WASHINGTON – U.S. public high schools have reached a milestone, an 80 percent graduation rate. Yet that still means 1 of every 5 students walks away without a diploma.

Citing the progress, researchers are projecting a 90 percent national graduation rate by 2020.

Their report, based on Education Department statistics from 2012, was to be presented ­Monday at the Building a GradNation Summit.

The growth has been spurred by such factors as a greater awareness of the dropout problem and efforts by districts, states and the federal government to include graduation rates in accountability measures. Among those efforts are closing "dropout ­factory" schools.

In addition, schools are taking aggressive action, such as hiring intervention specialists who work with students one on one, to keep teenagers in class, ­researchers said.

Growth in rates among black and Hispanic students helped fuel the gains. Most of the growth has occurred since 2006 after decades of stagnation.

"At a moment when everything seems so broken and seems so unfixable … this story tells you something completely different," said John Gomperts, president of America's Promise Alliance, which was founded by former Secretary of State Colin Powell and helped produce the report.

The rate of 80 percent is based on federal statistics primarily using a calculation by which the number of graduates in a given year is divided by the number of students who enrolled four years earlier. Adjustments are made for transfer students.

In 2008, the Bush administration ordered all states to begin using this method. States previously used a wide variety of ways to calculate high school­ ­graduation rates.

Iowa, Vermont, Wisconsin, Nebraska and Texas ranked at the top with rates at 88 percent or 89 percent. The bottom performers were Alaska, Georgia, New Mexico, Oregon and Nevada, which had rates at 70 percent or below.
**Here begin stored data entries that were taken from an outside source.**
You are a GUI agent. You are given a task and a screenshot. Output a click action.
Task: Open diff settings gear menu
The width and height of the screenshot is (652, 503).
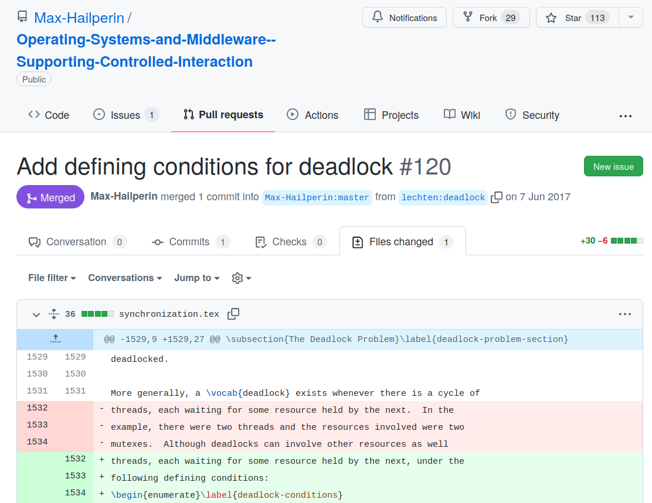[241, 278]
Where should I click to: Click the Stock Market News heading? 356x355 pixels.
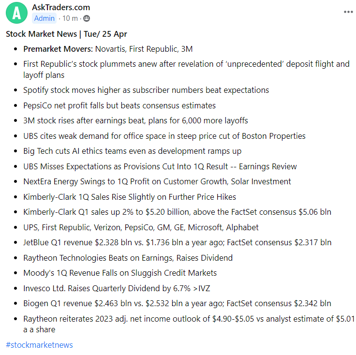click(x=66, y=34)
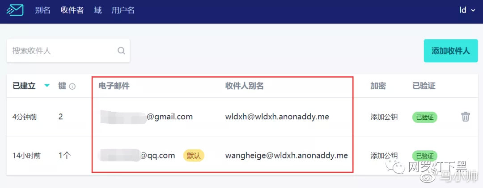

Idaho, Kentucky and Oklahoma were not included because these states received federal ­permission to take longer to roll out their system.

The new calculation method allows researchers to individually follow students and chart progress based on their income level. By doing so, researchers found that some states are doing much better than others in getting low-income students — or those who receive free or reduced lunch meals — to graduation day.